======== Provided passage

A fundamental lesson from the Great Recession
is that global instability is more than the sum of domestic instabilities of
single countries (Borio 2011). Not only do country exposures to common – global
– factors matter a lot. Those same global factors, while taken to be exogenous
from each country, are in fact endogenous to their collective behavior. As a result, in a highly globalized world where
markets are tightly integrated, purely country-centric approaches are
inadequate to understand the workings of the economy and to formulate effective
policy. Setting domestic economic policy with a view simply to keeping one’s
house in order is no longer optimal in such a world, both from the global
perspective and from the standpoint of the single countries. Prospects for global
economic and financial stability can no longer be evaluated purely as the
bottom-up summation of conditions of individual countries assessed on a
stand-alone basis: a globe-centric approach becomes necessary. As Borio (cit.)
most aptly puts it
Actions that may appear reasonable from an individual
country’s perspective need not result in desirable aggregate outcomes. (…) Individual countries cannot be “safe” unless the global economy is safe and
their safety can only be assessed in a global context.” (pp. 7,8)
Our work builds from this conclusion, and calls
for a broad reconsideration of the principles underpinning the current
governance of the global economy. Our focus is political and institutional, not
analytical. We will not concern ourselves with how economic and financial
analysis should be improved by embodying country inter-linkages and
cross-country spillover and contagion effects.
We will rather focus on how country policy frameworks need to be revisited in a
globalized world, as country mutual externalities are appreciated. Our key
question is about how countries should modify their behavior as members of the
global community, once the principle of just looking at their own house is
recognized to be inadequate to ensure world prosperity.
To address this issue, it is only natural to
start from the IMF’s Articles of Agreement – the legal architecture that frames
and sets the obligations of countries vis-à-vis international monetary and
financial cooperation, including those subjecting country policies to IMF
surveillance – and to determine whether the existing IMF obligations are
consistent with the globe-centric approach mentioned above.
The rules currently governing international
cooperation under the IMF Articles of Agreement are country centered,
essentially reflecting the nature of the IMF as a multilateral institution founded
on a community of nation states. Such rules were originally tailored for
national economies whose financial dimension was relatively small and close
(largely domestic), and which were themselves slow moving, since their
activities were pre-eminently “physical”, that is, characterized by flows of
material goods and services that required time to be produced, distributed, and
used.
As
the economies became integrated into global networks of real-time financial exchanges,
the smallness, closeness, and slowness of their old world were
lost. Speed, openness, and international linkages have dramatically increased
on the real side of the economies as well, with advancements in technology and
communications and the formation of global supply chains in international trade.

================
======== Supplied material

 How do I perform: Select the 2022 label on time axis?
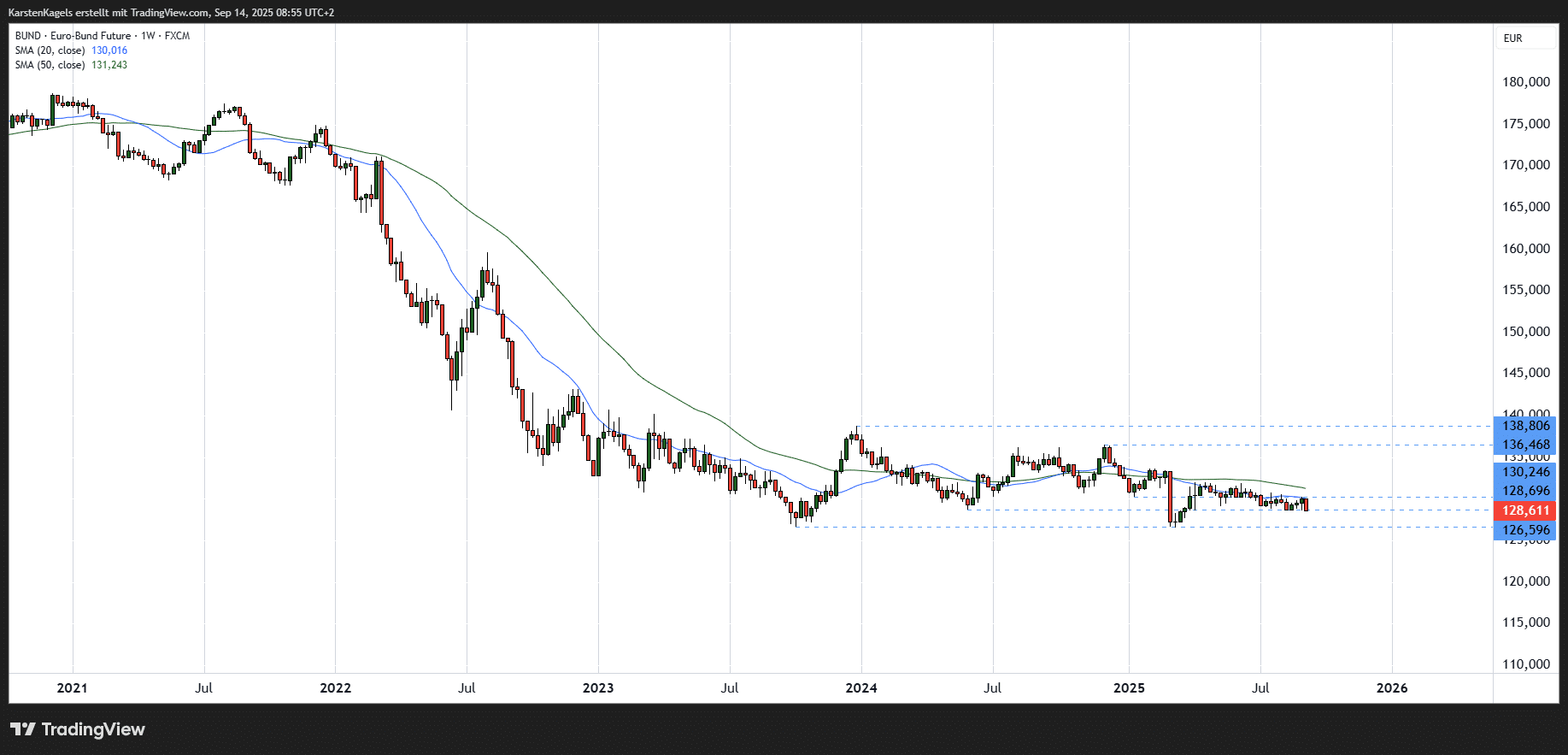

================

= Stated exercise =
In the passage on global economic governance, how do the authors describe their focus?

= Task result =
Their focus is political and institutional, not analytical.